Sociedad Argentina de Protozoología

#62 - Caracterización fenotípica de mutantes por deleción para TSSA (Trypomastigote Small Surface Antigen) de Trypanosoma cruzi● Burasi, Florencia (Instituto de Investigaciones Biotecnológicas ‘Dr Rodolfo Ugalde’(IIBio), UNSAM - CONICET) florenciaburasi@gmail.com● Cámara, M. (IIBio (UNSAM-CONICET))● Rodriguez, M. E. (IIBio (UNSAM-CONICET))● Tekiel, V. (IIBio (UNSAM-CONICET))● Buscaglia, C. A. (IIBio (UNSAM-CONICET))● Balouz, V. (IIBio (UNSAM-CONICET))TSSA es una proteína polimórfica de la superficie de T. cruzi, involucrada en la adhesión a células blanco previo a la internalización. Para estudiar el rol de esta molécula generamos mediante CRISPR/Cas9 parásitos de la cepa RA editados en el locus TSSA, compuesto por 12 copias idénticas dispuestas en tándem. Obtuvimos 3 clones con diferentes genotipos: #3 con deleción parcial del locus TSSA, #9 y #10 con deleción total del locus y de distintas regiones flanqueantes. Los clones #9 y #10 mostraron una infectividad menor (~50%) in vitro (e in vivo en el caso del clon #9) y una menor transmigración en un modelo de esferoides celulares. En este trabajo se evaluó si este último fenotipo está relacionado con deficiencias en la motilidad de los clones editados. Para esto, realizamos ensayos de migración en medio líquido y matrices semisólidas de colágeno tipo I. Se grabaron videos y usando un software específico se realizó el seguimiento manual de los parásitos cuadro por cuadro. En ninguna condición vimos diferencias significativas entre los clones y la cepa RAwt en los valores de velocidad obtenidos ni en el tipo de movimientos. Por esto inferimos que TSSA no cumple un rol crucial en el movimiento mecánico del tripomastigote per se sino que la disminución de los niveles de transmigración de los clones #9 y #10 (TSSA KO) podría estar relacionada con deficiencias en su interacción con receptores en la superficie de las células o de la matriz.
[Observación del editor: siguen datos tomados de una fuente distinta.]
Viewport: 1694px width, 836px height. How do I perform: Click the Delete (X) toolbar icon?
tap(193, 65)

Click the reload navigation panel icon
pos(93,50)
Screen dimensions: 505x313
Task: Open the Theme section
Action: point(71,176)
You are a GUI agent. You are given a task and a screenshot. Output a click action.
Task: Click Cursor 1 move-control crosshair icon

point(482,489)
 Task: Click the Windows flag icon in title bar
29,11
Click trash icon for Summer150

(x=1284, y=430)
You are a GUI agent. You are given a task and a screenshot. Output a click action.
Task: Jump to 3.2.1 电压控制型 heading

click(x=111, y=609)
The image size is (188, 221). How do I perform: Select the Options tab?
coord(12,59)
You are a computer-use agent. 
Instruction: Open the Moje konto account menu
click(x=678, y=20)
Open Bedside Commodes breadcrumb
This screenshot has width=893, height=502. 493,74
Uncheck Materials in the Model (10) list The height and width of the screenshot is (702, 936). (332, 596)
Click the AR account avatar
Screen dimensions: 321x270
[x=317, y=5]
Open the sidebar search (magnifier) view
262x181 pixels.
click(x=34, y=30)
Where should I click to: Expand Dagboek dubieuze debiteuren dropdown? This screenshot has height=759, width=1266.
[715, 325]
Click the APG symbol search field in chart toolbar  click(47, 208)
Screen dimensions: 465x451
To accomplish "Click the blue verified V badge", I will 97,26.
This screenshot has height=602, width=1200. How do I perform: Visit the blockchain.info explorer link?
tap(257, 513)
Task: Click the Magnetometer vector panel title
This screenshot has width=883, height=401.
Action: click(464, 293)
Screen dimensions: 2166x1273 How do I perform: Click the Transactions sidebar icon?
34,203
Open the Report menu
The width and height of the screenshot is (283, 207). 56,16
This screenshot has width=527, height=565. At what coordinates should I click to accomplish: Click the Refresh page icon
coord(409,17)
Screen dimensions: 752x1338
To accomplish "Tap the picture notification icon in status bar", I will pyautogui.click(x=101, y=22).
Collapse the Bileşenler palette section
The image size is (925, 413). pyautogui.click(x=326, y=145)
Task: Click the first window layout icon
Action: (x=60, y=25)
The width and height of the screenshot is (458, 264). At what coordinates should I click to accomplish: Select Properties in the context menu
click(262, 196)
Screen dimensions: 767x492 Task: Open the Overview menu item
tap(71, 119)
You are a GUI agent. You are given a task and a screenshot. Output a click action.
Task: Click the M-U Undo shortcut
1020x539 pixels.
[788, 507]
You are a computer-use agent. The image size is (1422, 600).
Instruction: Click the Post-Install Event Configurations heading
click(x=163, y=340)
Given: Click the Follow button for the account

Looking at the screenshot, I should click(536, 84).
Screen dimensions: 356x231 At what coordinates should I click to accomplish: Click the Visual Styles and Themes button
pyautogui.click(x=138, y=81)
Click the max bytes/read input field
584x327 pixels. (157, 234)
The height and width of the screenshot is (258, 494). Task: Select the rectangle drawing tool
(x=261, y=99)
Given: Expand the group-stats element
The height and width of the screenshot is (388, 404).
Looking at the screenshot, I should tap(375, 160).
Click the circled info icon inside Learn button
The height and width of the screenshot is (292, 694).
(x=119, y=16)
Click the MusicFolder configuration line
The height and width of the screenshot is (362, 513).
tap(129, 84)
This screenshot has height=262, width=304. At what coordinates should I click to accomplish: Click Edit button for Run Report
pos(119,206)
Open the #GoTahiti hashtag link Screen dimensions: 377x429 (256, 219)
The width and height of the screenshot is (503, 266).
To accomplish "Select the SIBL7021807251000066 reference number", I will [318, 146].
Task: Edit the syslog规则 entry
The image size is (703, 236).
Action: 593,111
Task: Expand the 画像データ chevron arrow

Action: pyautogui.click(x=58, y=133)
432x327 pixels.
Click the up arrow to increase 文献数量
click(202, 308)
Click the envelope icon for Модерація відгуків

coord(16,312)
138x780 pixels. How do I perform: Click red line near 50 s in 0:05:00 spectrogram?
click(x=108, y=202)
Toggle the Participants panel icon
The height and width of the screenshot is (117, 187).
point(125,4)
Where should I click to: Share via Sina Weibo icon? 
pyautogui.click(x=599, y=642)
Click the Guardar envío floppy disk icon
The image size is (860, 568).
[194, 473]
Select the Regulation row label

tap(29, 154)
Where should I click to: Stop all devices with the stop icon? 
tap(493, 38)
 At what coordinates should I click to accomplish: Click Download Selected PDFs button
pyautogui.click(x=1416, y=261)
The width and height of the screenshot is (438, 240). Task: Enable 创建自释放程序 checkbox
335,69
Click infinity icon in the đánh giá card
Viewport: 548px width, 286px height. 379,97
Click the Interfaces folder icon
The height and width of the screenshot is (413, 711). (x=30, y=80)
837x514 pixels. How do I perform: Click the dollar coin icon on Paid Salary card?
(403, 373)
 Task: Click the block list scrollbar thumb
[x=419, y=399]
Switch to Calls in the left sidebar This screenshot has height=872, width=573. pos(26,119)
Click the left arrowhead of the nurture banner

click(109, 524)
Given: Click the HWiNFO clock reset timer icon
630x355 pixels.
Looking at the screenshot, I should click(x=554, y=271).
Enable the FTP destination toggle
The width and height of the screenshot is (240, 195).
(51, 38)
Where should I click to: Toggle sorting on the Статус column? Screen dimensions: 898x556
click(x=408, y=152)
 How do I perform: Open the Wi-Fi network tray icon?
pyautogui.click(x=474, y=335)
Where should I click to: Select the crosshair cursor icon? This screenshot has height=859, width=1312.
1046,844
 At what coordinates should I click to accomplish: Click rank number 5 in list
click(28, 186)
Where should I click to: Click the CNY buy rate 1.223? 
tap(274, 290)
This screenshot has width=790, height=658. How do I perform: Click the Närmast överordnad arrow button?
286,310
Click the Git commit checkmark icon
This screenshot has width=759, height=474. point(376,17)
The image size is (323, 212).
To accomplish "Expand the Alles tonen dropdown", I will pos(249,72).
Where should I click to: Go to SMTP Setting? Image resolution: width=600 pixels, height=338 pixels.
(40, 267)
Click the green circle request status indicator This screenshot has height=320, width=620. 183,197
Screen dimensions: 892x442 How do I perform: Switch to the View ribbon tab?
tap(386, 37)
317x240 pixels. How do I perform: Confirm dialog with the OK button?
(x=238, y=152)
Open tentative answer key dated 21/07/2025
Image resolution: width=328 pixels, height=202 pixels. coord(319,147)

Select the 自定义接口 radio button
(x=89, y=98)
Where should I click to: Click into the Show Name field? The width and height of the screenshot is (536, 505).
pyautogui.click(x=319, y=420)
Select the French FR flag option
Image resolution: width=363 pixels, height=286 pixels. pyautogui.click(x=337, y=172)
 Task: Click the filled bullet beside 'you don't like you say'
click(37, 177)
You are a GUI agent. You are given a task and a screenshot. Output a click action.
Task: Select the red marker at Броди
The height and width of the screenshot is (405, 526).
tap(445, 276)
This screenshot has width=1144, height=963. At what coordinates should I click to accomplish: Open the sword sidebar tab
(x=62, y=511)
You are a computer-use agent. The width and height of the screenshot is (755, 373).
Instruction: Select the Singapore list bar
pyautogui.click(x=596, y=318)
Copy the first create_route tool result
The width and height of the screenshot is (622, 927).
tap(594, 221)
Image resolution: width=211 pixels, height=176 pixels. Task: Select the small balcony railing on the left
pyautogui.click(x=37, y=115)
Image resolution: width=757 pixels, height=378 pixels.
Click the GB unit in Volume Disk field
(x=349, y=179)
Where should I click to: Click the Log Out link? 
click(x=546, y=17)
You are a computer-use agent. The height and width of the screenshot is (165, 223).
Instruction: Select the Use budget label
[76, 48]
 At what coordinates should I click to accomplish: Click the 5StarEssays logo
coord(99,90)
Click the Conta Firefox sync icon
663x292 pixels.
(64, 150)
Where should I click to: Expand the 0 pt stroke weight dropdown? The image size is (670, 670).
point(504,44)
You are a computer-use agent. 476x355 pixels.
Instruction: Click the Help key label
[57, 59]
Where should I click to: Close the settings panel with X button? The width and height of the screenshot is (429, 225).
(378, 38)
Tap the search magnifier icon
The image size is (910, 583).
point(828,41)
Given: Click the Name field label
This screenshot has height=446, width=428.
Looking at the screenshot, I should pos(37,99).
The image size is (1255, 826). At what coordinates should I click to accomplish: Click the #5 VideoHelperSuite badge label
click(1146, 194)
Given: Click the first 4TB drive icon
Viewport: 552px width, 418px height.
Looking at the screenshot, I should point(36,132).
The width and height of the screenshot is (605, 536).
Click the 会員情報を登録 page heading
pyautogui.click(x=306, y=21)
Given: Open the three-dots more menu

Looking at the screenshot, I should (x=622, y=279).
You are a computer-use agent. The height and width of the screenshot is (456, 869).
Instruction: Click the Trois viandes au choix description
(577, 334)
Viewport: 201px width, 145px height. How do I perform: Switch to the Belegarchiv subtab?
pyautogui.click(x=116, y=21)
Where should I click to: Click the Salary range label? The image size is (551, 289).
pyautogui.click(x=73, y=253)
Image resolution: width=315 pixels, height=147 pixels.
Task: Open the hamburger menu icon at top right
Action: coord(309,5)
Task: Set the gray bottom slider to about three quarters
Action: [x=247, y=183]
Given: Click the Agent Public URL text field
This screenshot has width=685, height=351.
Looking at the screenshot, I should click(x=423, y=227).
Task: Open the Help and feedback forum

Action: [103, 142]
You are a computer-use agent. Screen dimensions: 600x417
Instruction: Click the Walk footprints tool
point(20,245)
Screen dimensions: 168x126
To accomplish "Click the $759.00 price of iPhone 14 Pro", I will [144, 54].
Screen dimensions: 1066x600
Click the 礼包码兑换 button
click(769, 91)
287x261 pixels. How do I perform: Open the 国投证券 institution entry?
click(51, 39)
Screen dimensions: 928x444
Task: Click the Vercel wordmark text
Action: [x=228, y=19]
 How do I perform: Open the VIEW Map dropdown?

Para confirmar que la menor infectividad se debía a la edición génica de TSSA, realizamos complementación funcional. Genes para distintas isoformas de TSSA con un epítope FLAG (y resistentes a edición por Cas9) fueron sintetizados, clonados en pTEX y transfectados en parásitos mutantes y RA wt. Ensayos de Western blot e IFI permitieron verificar la correcta expresión de las TSSA ectópicas en epimastigotes de las distintas líneas, los cuales serán próximamente diferenciados in vitro a tripomastigotes y evaluados fenotípicamente.